Open Space
Use of the Condom in Adolescents
The Importance of New Campaigns for the Preventions of Sexually Transmitted Diseases
Sexually transmitted diseases are an increasing public health problem, mostly affecting young adults and adolescents.
The prevalence of these infections is still high in the developing countries, but has also increased in the European countries, being estimated that there are at least 340 million new cases per year of only four of these infections: syphilis, gonorrhoea, Chlamydia and trichomoniasis.
Fig_ 1 - Intercellular diplococci in neutrophiles in exuded urethral from a patient with gonorrhoeia (adapted from www.cdc.gov/)
In the pandemic caused by HIV these infections are co-factors in acquisition of the disease, also increasing the risk of HIV transmission between two and five times.
The World Health Organization includes unprotected sexual relations among the five most relevant risk factors for the lowering of life expectancy of the population, with side effects such as infertility or inflammatory pelvic disease. The female sex is disproportionately affected by often asymptomatic sexually transmitted diseases, and it is in the pregnant woman that one can see the most serious consequences, such as materno-foetal morbility or even foetal mortality in syphilis.

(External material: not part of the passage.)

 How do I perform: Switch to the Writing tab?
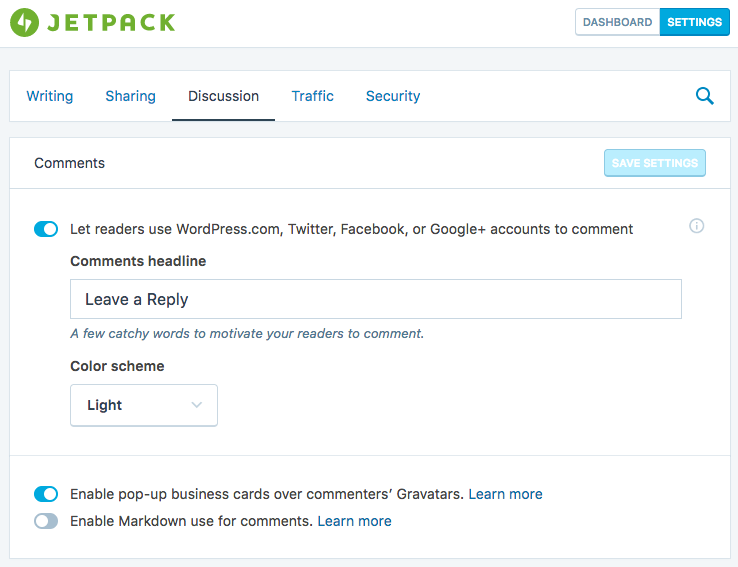tap(50, 96)
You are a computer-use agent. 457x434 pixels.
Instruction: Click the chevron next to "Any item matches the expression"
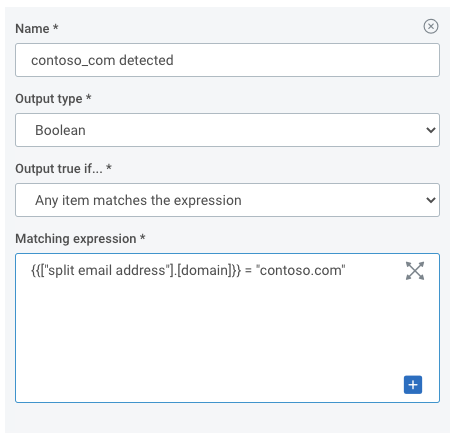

In Western Europe, after the decrease in the prevalence of these infections at the end of the nineteen eighties, linked to the emergence of the infection by the HIV virus and the campaigns for prevention and the promoting of the use of condoms that followed this, there was a reappearance of the prevalence in the nineties. In current public health campaigns these infections are often overlooked or dealt with only in the prevention of HIV infection.
Portugal is the Western European country with the highest prevalence of HIV infection. In studies by the National Commission for the Fight against AIDS, the Portuguese state that it is infrequent for them to use condoms with new partners and that they are unaware of other sexually transmitted diseases. In studies by the World Health Organization the Portuguese adolescents had the lowest percentage of use of condoms in Europe, and this is even lower in adolescents with no schooling.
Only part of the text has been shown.